While gold mutual funds, by way of different products, have served a need; other examples of targeted funds like retirement funds and child care plans haven’t met with much success. The question is: should fund houses launch new products or build wrappers around it? “Why do we have to get boxed in launching new products just to give solutions, like a retirement fund or a children’s fund? Why can’t every fund house have wrappers around its products and market only the wrappers? When the industry comes to a situation where it stops discussing products, it’s only then that it would make a transition from products to solutions,” said Vijay Venkatram, managing director, WealthForum e-zine, a platform that talks about issues and ideas that impact the mutual fund distribution community.
The cost of ‘talking’
Some experts say that there are costs if fund houses want to start ‘talking’ solutions; the emphasis being on ‘talking’, meaning spreading a message. The marketing head of a large fund house told us that typically it costs around Rs1.5 to Rs2 crore for a 30-day outdoor (billboards) advertisement campaign in Mumbai only. A full-page print advertisement in a leading business newspaper costs another about Rs1-Rs5 crore for a 15-day campaign. “To raise awareness, you need to spend Rs5-10 crore but we might not get inflows to match that kind of a spend,” he said on condition of anonymity.

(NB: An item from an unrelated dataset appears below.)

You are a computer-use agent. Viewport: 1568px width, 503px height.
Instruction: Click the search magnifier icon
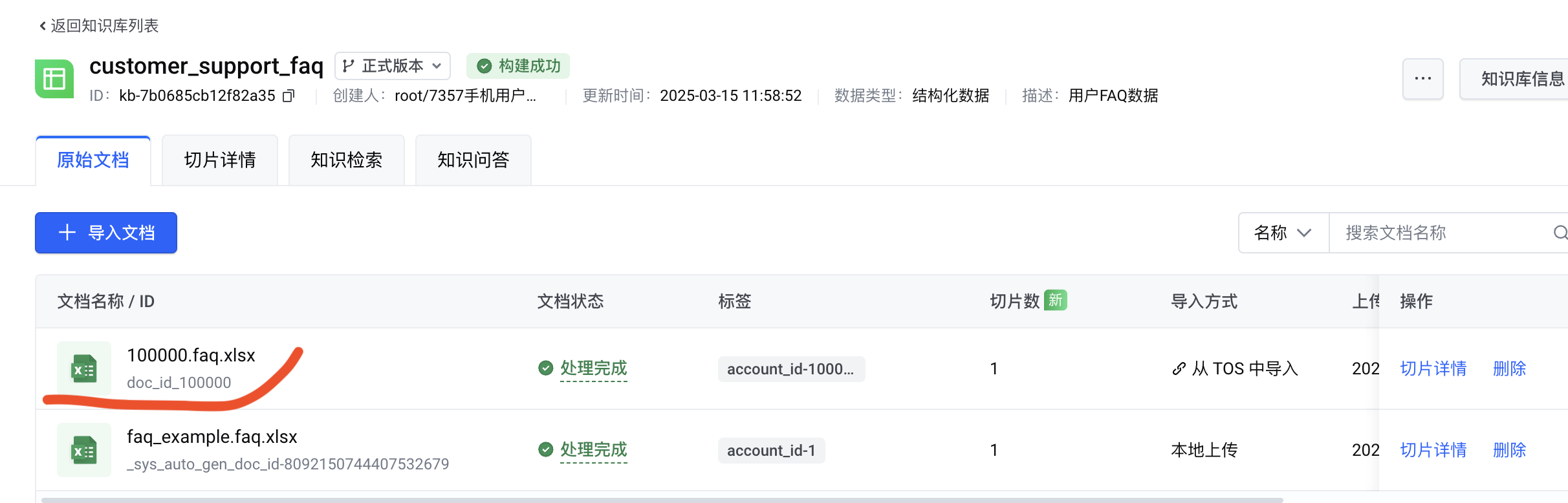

A. Balasubramanian, chief executive officer, Birla Sun Life Asset Management Co. Ltd said that it’s not that simple for mutual funds to just stop talking products. ”Products will remain the core of mutual fund business, unlike insurance. In an insurance policy there is insurance, risk cover, illness cover and so on. But a mutual fund is a pure-investment product that takes into account risks, investment style and underlying portfolio construction. That is the core.”
But he adds that it is important for the industry to demonstrate how these products can serve the needs of the people, like income generation, planning for retirement or kids’ marriage. He said it will evolve over time: “Solutions are just one part. Ultimately, the aim of a mutual fund is to make your money grow.”